# Russian watch suggestions



## JayDeep (Dec 31, 2016)

Alright guys, I've been needing a Russian watch to complete my collection. I just don't know them at all. I've looked at Vostok Europe but they're overpriced and almost none have bracelets. If I give you a couple generic parameters would you be willing to make some recommendations please?

- At least 44mm diameter not including crown.

- Under 400 USD (~350 British pounds)

- Prefer automatic.

- Has bracelet or at least straight lugs to accept a generic bracelet like watchadoo or strapcode.

- No cheap acrylic crystal, at least mineral, or have aftermarket support for Sapphire readily available.

Thanks a ton for any suggestions you might have!


----------



## WRENCH (Jun 20, 2016)

JayDeep said:


> Alright guys, I've been needing a Russian watch to complete my collection.
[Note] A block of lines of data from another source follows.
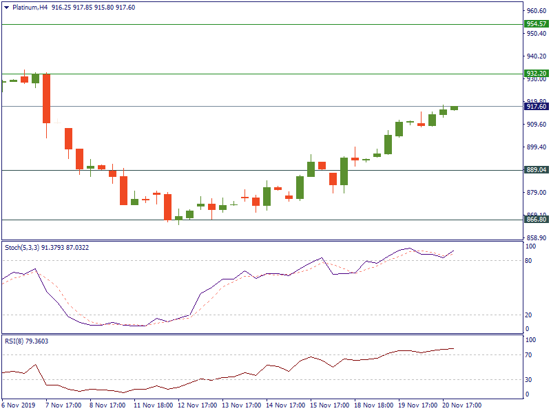Select the 889.04 price level label
This screenshot has width=551, height=413.
tap(536, 170)
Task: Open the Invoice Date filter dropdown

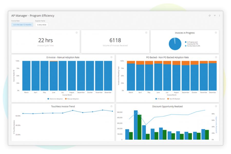Action: [22, 25]
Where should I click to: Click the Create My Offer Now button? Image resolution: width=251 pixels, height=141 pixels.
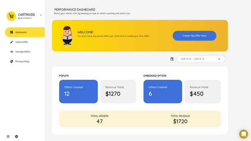tap(195, 36)
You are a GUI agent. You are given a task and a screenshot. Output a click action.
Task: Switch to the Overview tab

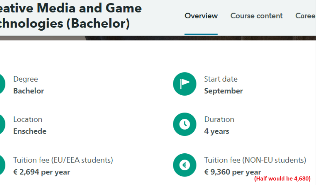click(201, 16)
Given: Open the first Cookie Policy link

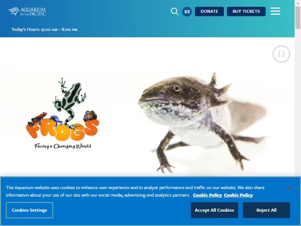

I just don't know them at all. I've looked at Vostok Europe but they're overpriced and almost none have bracelets. If I give you a couple generic parameters would you be willing to make some recommendations please?
> 
> - At least 44mm diameter not including crown.
> 
> ...


 I'm ignoring your parameters, because your missing out if you stick to them.

Check this lot out, the possibilities are endless.

http://xflive.thewatchforum.co.uk/index.php?/topic/94938-amphibia-mod/&do=embed

and.

https://www.hodinkee.com/articles/vostok-amphibia

https://en.m.wikipedia.org/wiki/Amfibia

Iconic watch for around $50 -$60. Any scratches to the crystal are easily polished out, and I've never had any quality issues. The bracelets are [email protected] hair nippers.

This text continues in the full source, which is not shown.